Throughout optimization and heuristic search literature there are several classical problems including, but not limited to, traveling salesman, 8 queens, knapsack, etc. Consider the following optimization problem that I have given below.

Let $X$ be a discrete solution (specifically a set of elements) and $f(X)$ an evaluation function that I would like to optimize. $X$ may have any number of elements as long as $\sum_{x \in X}x = P$ where $P \in N^+$ and $\forall x \in X, x \in N^+$.

I'm interested in using a heuristic to solve this specific problem and would like to read up about how problems of this type have been solved in literature. This problem seems to be relatively simple and therefore I would assume that it can be classified as a specific case of a much more general, classical and well studied problem such as the traveling salesman problem. Is this the case, and if so, what would the problem be? If not, is anyone aware of work that has been done on problems of this type or similar? (It is somewhat similar in someways to the knapsack problem but I'm hoping for something much similar or a classical problem that the problem I have given reduces to).
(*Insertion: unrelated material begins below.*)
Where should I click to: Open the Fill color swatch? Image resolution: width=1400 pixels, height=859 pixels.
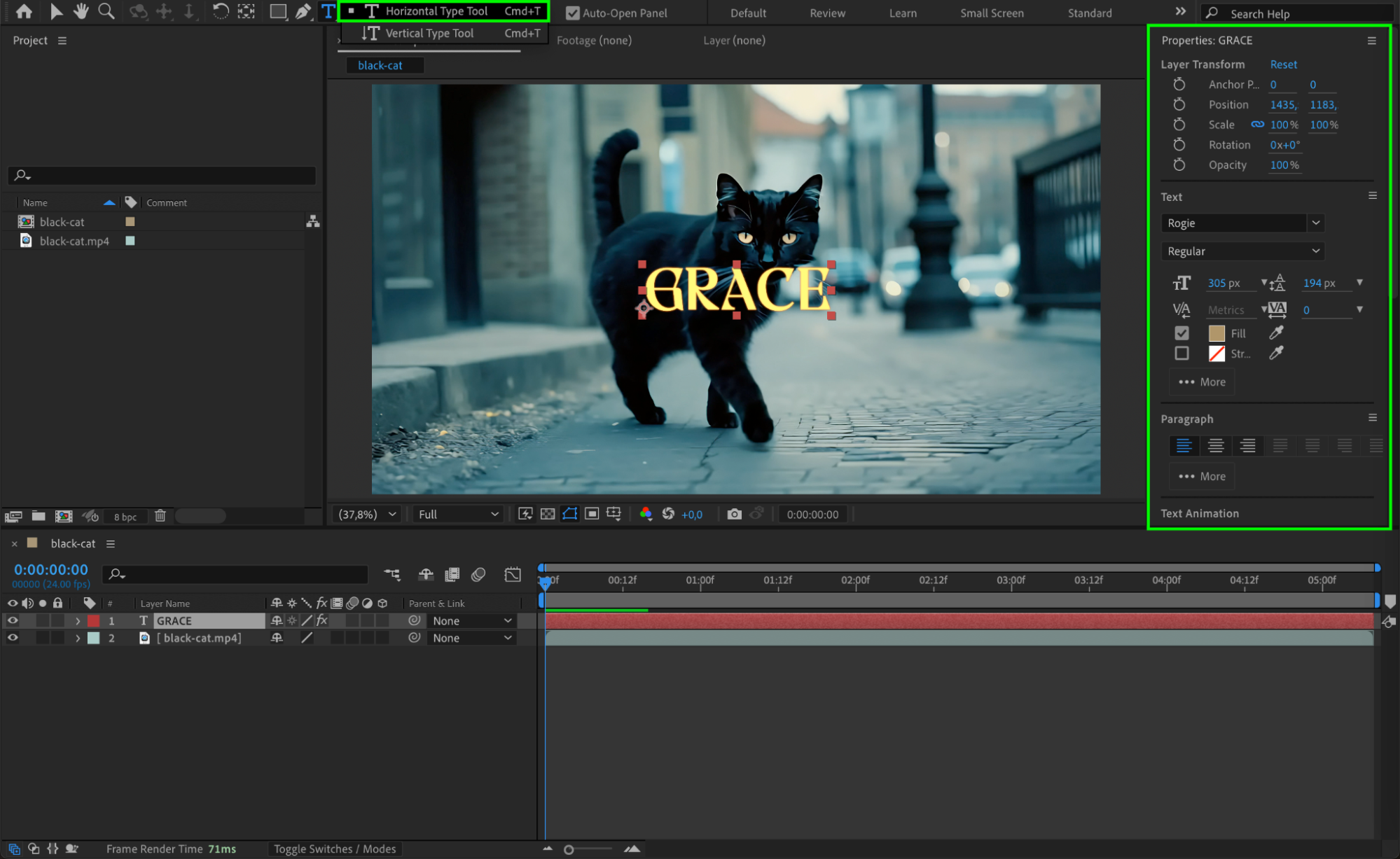click(x=1217, y=333)
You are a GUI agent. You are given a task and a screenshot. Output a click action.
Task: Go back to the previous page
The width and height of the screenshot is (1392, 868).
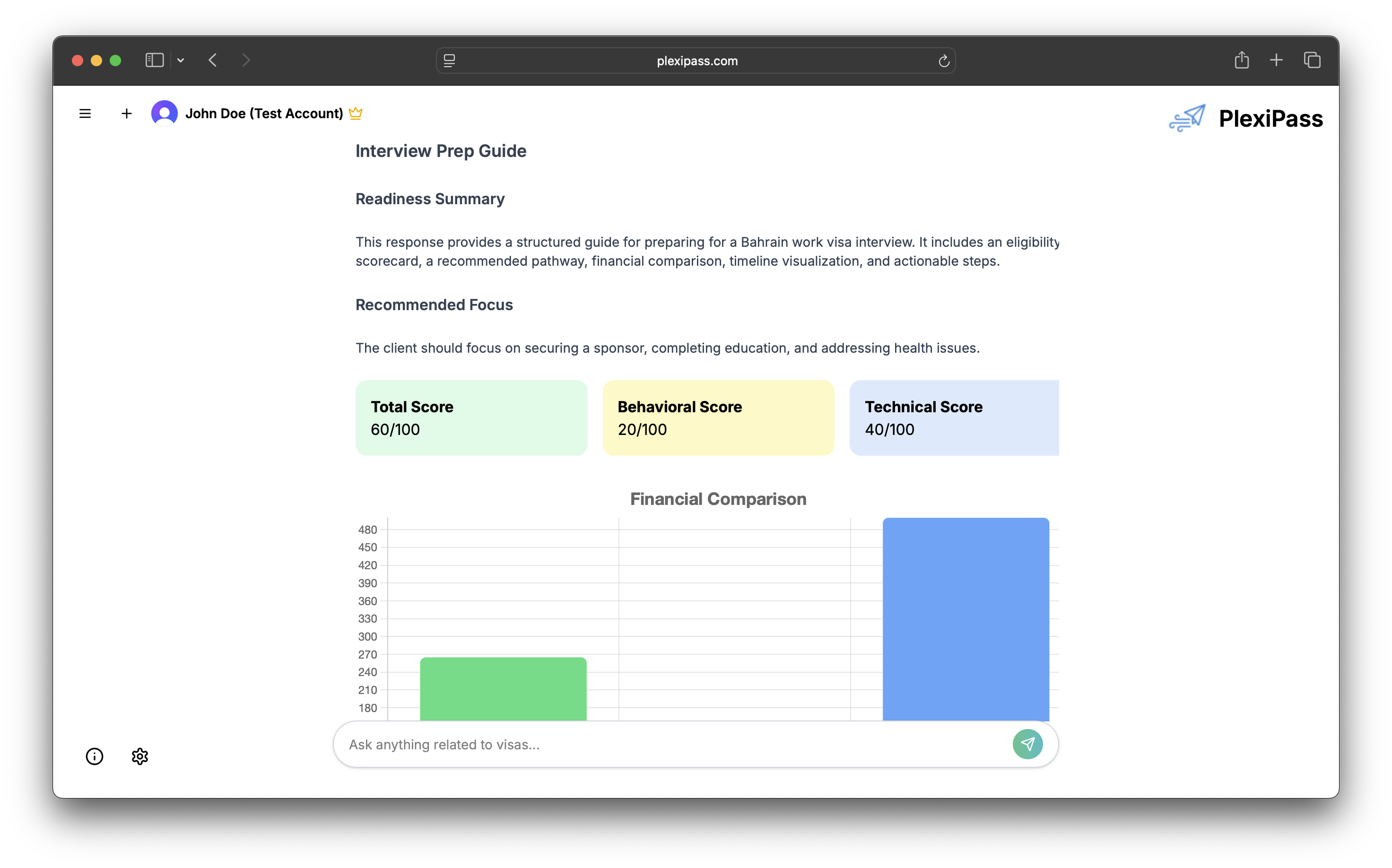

edit: I should also add that the order of the elements $x$ within the set $X$ impacts the value of $f(X)$. There are no constraints, however, on this ordering. One solution might be 2,1,2,3; another 2,1,3,2; and finally another 4,4

• HXSP1947 : Depending on $f(X)$ it could be Integer Programming, Quadratic Programming $\dots$ If $P$ is small then discrete constraints can be expressed as $(x_k - 1)\dots(x_k-P) = 0$ and Lagrange Multipliers used with Grobner Basis. – arthur Aug 22 '16 at 5:27
• HXSP1947 : Greedy algorithm followed by k-opt (iteratively swap k elements to improve the cost), Genetic Algorithms $\dots$ – arthur Aug 22 '16 at 5:36
• @arthur I'm specifically interested in some kind of heuristic rather than an exact answer ($f(X)$ is just too complicated). Genetic algorithms is definitely something that I've been thinking about and is at the top of the things that I'm considering. However, I was hoping for a paper or two that tackle these kinds of problems so that not only can I have a better insight in selecting the algorithm, but also some insight in how to tune it (ie the mutation function to use, etc) – HXSP1947 Aug 22 '16 at 8:34
• HXSP1947 : De Jong's test functions www2.denizyuret.com/pub/aitr1569/node19.html were used as a test set for genetic algorithms and other methods. Performance depends on the terrain i.e. $f(X)$ properties. – arthur Aug 22 '16 at 10:05
• HXSP1947 : Global Optimization of MINLP (Mixed Integer Nonlinear Programming) by Evolutionary Algorithms midaco-solver.com/data/pub/MIDACO_APMonitor.pdf – arthur Aug 22 '16 at 15:10

If the properties of the function $f(X)$ is unknown (ie, any relations between its value is unknown), the only way - complete listing of all possible combinations of elements.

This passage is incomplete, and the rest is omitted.